### Job
Swap every "red coin" in the listing below for "gold coin" and leave all else as it is.

### Task inputs
┏━━
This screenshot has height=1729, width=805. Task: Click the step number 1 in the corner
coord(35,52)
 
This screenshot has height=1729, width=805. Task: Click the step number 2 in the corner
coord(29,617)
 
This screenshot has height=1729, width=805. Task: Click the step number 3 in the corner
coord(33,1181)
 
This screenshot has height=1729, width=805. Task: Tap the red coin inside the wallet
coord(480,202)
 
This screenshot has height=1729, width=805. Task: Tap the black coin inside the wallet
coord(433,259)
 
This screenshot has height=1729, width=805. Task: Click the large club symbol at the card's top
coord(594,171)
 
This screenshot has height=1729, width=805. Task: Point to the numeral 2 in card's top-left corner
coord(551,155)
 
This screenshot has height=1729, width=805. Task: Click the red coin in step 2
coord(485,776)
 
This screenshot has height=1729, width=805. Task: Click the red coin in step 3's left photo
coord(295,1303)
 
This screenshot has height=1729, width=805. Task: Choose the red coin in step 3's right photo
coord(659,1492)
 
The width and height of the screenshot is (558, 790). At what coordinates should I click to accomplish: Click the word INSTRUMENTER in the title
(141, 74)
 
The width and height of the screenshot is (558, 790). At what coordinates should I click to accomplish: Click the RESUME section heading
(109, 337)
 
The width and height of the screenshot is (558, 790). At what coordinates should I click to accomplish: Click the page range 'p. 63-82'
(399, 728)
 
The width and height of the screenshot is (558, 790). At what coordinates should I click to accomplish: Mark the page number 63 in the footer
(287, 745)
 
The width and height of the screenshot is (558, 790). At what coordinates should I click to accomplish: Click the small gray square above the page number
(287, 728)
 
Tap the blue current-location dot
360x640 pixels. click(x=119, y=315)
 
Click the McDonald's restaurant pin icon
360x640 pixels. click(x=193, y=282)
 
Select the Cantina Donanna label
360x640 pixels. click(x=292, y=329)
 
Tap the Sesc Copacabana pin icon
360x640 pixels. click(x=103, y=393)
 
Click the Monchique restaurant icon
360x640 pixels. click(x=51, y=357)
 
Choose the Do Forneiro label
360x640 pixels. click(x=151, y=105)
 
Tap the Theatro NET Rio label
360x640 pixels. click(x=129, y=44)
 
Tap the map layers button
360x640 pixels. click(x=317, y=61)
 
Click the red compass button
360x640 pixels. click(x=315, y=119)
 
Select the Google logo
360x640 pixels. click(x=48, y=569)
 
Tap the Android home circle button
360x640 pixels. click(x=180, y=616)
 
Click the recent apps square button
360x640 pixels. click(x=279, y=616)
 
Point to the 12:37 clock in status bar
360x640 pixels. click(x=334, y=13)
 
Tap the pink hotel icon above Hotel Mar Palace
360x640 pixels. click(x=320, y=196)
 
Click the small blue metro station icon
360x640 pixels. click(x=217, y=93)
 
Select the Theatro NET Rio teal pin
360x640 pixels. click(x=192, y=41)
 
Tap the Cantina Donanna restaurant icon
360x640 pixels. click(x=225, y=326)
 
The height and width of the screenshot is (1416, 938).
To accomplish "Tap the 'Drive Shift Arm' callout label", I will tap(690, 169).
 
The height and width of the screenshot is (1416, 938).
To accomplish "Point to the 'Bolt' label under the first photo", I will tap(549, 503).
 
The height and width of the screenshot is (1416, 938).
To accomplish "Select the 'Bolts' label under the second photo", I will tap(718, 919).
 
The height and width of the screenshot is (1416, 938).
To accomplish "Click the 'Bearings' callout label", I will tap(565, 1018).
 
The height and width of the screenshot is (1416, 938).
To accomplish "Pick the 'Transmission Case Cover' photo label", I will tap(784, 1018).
┗━━
### Expected answer
This screenshot has height=1729, width=805. Task: Click the step number 1 in the corner
coord(35,52)
 
This screenshot has height=1729, width=805. Task: Click the step number 2 in the corner
coord(29,617)
 
This screenshot has height=1729, width=805. Task: Click the step number 3 in the corner
coord(33,1181)
 
This screenshot has height=1729, width=805. Task: Tap the gold coin inside the wallet
coord(480,202)
 
This screenshot has height=1729, width=805. Task: Tap the black coin inside the wallet
coord(433,259)
 
This screenshot has height=1729, width=805. Task: Click the large club symbol at the card's top
coord(594,171)
 
This screenshot has height=1729, width=805. Task: Point to the numeral 2 in card's top-left corner
coord(551,155)
 
This screenshot has height=1729, width=805. Task: Click the gold coin in step 2
coord(485,776)
 
This screenshot has height=1729, width=805. Task: Click the gold coin in step 3's left photo
coord(295,1303)
 
This screenshot has height=1729, width=805. Task: Choose the gold coin in step 3's right photo
coord(659,1492)
 
The width and height of the screenshot is (558, 790). At what coordinates should I click to accomplish: Click the word INSTRUMENTER in the title
(141, 74)
 
The width and height of the screenshot is (558, 790). At what coordinates should I click to accomplish: Click the RESUME section heading
(109, 337)
 
The width and height of the screenshot is (558, 790). At what coordinates should I click to accomplish: Click the page range 'p. 63-82'
(399, 728)
 
The width and height of the screenshot is (558, 790). At what coordinates should I click to accomplish: Mark the page number 63 in the footer
(287, 745)
 
The width and height of the screenshot is (558, 790). At what coordinates should I click to accomplish: Click the small gray square above the page number
(287, 728)
 
Tap the blue current-location dot
360x640 pixels. click(x=119, y=315)
 
Click the McDonald's restaurant pin icon
360x640 pixels. click(x=193, y=282)
 
Select the Cantina Donanna label
360x640 pixels. click(x=292, y=329)
 
Tap the Sesc Copacabana pin icon
360x640 pixels. click(x=103, y=393)
 
Click the Monchique restaurant icon
360x640 pixels. click(x=51, y=357)
 
Choose the Do Forneiro label
360x640 pixels. click(x=151, y=105)
 
Tap the Theatro NET Rio label
360x640 pixels. click(x=129, y=44)
 
Tap the map layers button
360x640 pixels. click(x=317, y=61)
 
Click the red compass button
360x640 pixels. click(x=315, y=119)
 
Select the Google logo
360x640 pixels. click(x=48, y=569)
 
Tap the Android home circle button
360x640 pixels. click(x=180, y=616)
 
Click the recent apps square button
360x640 pixels. click(x=279, y=616)
 
Point to the 12:37 clock in status bar
360x640 pixels. click(x=334, y=13)
 
Tap the pink hotel icon above Hotel Mar Palace
360x640 pixels. click(x=320, y=196)
 
Click the small blue metro station icon
360x640 pixels. click(x=217, y=93)
 
Select the Theatro NET Rio teal pin
360x640 pixels. click(x=192, y=41)
 
Tap the Cantina Donanna restaurant icon
360x640 pixels. click(x=225, y=326)
 
The height and width of the screenshot is (1416, 938).
To accomplish "Tap the 'Drive Shift Arm' callout label", I will tap(690, 169).
 
The height and width of the screenshot is (1416, 938).
To accomplish "Point to the 'Bolt' label under the first photo", I will tap(549, 503).
 
The height and width of the screenshot is (1416, 938).
To accomplish "Select the 'Bolts' label under the second photo", I will tap(718, 919).
 
The height and width of the screenshot is (1416, 938).
To accomplish "Click the 'Bearings' callout label", I will tap(565, 1018).
 
The height and width of the screenshot is (1416, 938).
To accomplish "Pick the 'Transmission Case Cover' photo label", I will tap(784, 1018).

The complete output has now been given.